Projeto Humana.mente promove roda de conversa com moradores de vilas e favelas de BH. Foto: divulgação.

A partir daí, o projeto se tornou parceiro da comunidade. Nas palavras de Ana Maria, a iniciativa tem como principal compromisso afastar o estereótipo de que a psicoterapia é algo das elites econômicas.

“Eu nasci e cresci na favela, me tornei uma mãe solteira e fui para a faculdade. Quando me formei, eu vi essa necessidade de assistir minha comunidade. Percebi uma sobrecarga das emoções durante a pandemia. Portanto, eu vi como a população da periferia não se percebe, inclusive, no direito de receber o atendimento psicológico”, afirma.
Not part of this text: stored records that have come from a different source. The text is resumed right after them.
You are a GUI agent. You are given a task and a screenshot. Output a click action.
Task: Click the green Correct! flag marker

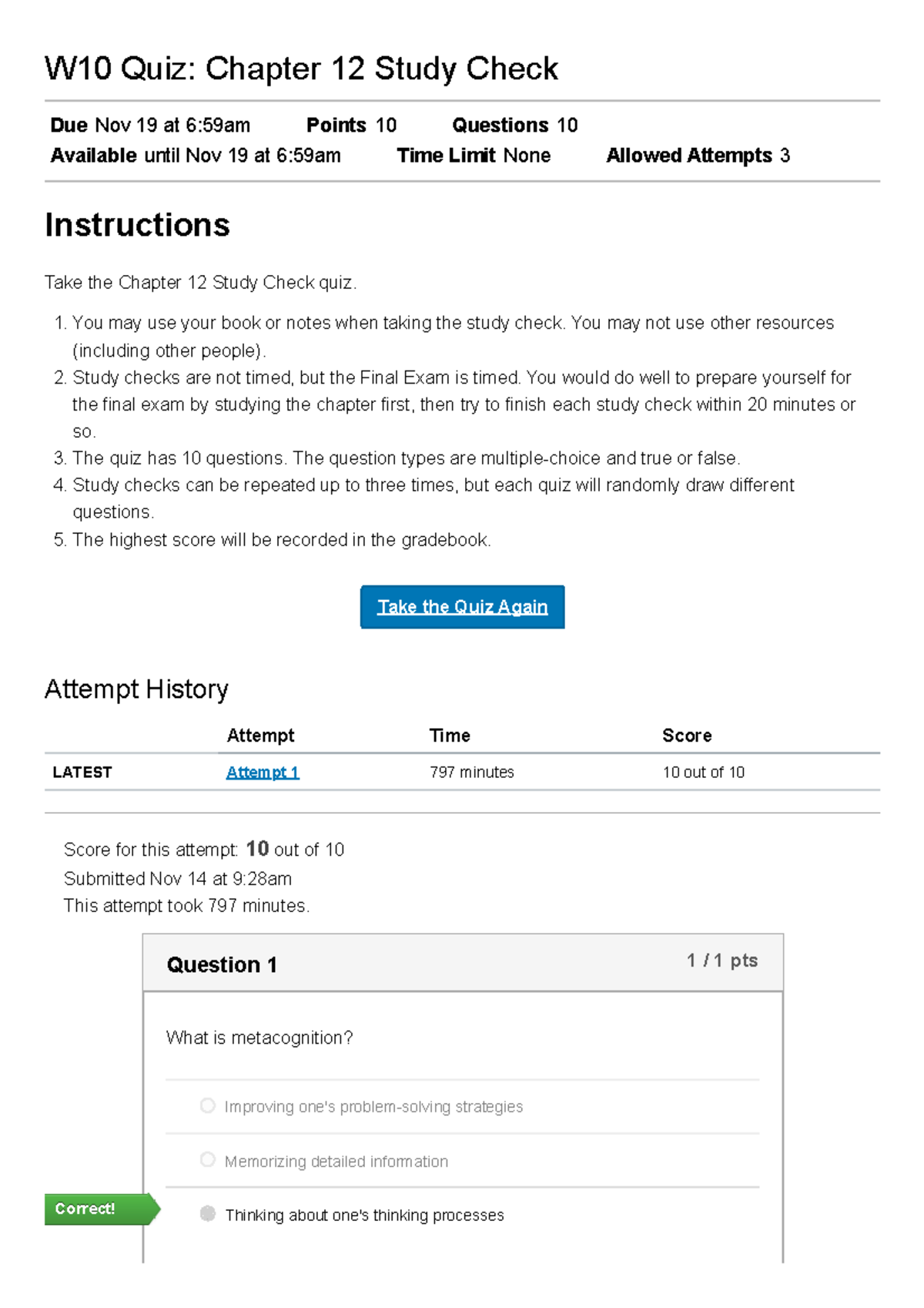coord(102,1209)
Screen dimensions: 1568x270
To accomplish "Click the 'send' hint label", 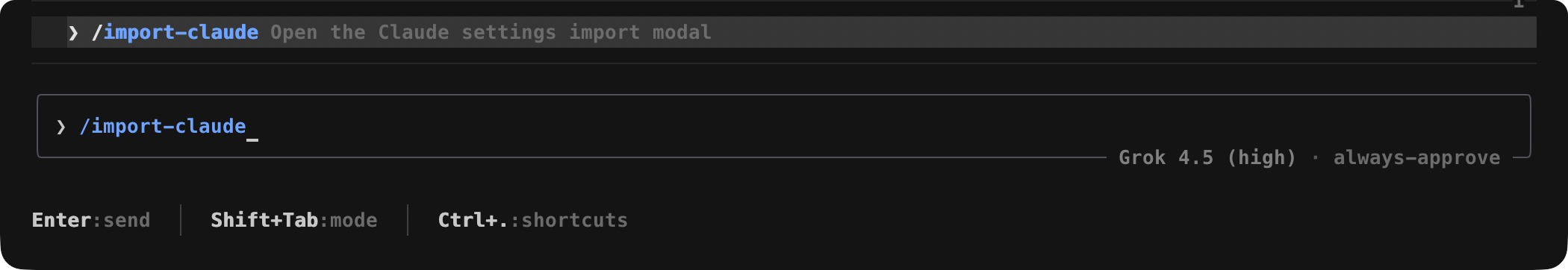I will tap(126, 220).
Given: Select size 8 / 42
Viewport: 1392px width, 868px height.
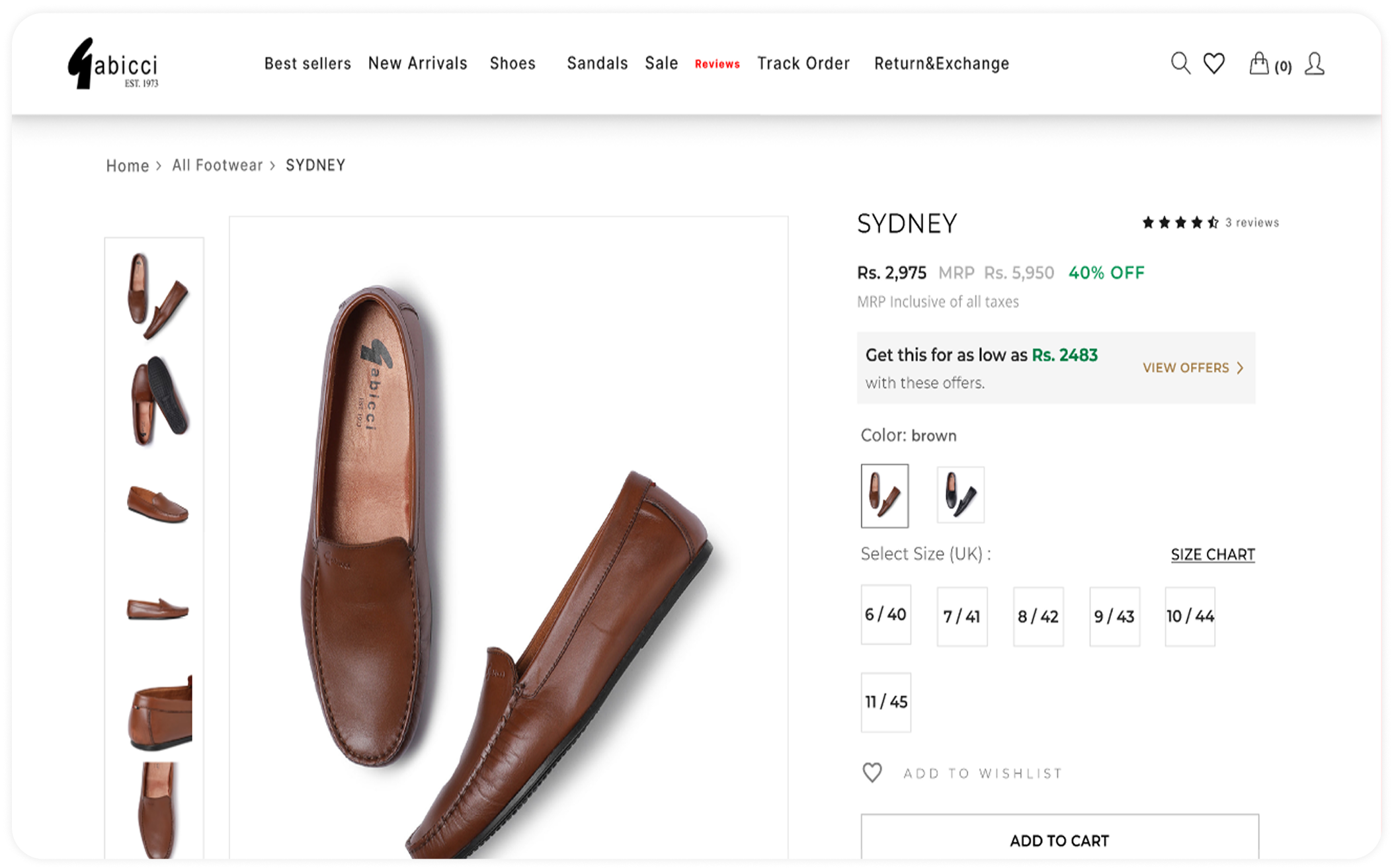Looking at the screenshot, I should [x=1038, y=616].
Nesse sentido, Ana Maria percebeu que a iniciativa deveria ter um diálogo diferente. Em vez de apenas passar pela comunidade, como faz a maioria dos projetos de filantropia, o Humana.mente teria que estar dentro da favela.

“Queremos estar dentro da realidade. Sem que o periférico tenha que sair da favela para participar. Hoje, promovemos rodas de conversa com mulheres, adolescentes e até crianças. Temos grupos terapêuticos e palestras também”, diz.

Quem necessita de atendimento psicoterapeuta pode entrar em contato com o projeto Humana.mente pelos telefones (31) 3226-7490 e/ou (31) 98595-6044.

Contemplado pelo projeto

Juan Vinícius tem 27 anos e viu no projeto Humana.mente uma maneira de se manter saudável psicologicamente durante a pandemia da COVID-19.

“Eu estava sem esperança com todas essas situações. Quando o projeto apareceu, foi muito bom. Hoje, eu faço parte e tenho orgulho de falar isso. É uma oportunidade de alcançar muitos lugares. Isso muda a vida”, afirma.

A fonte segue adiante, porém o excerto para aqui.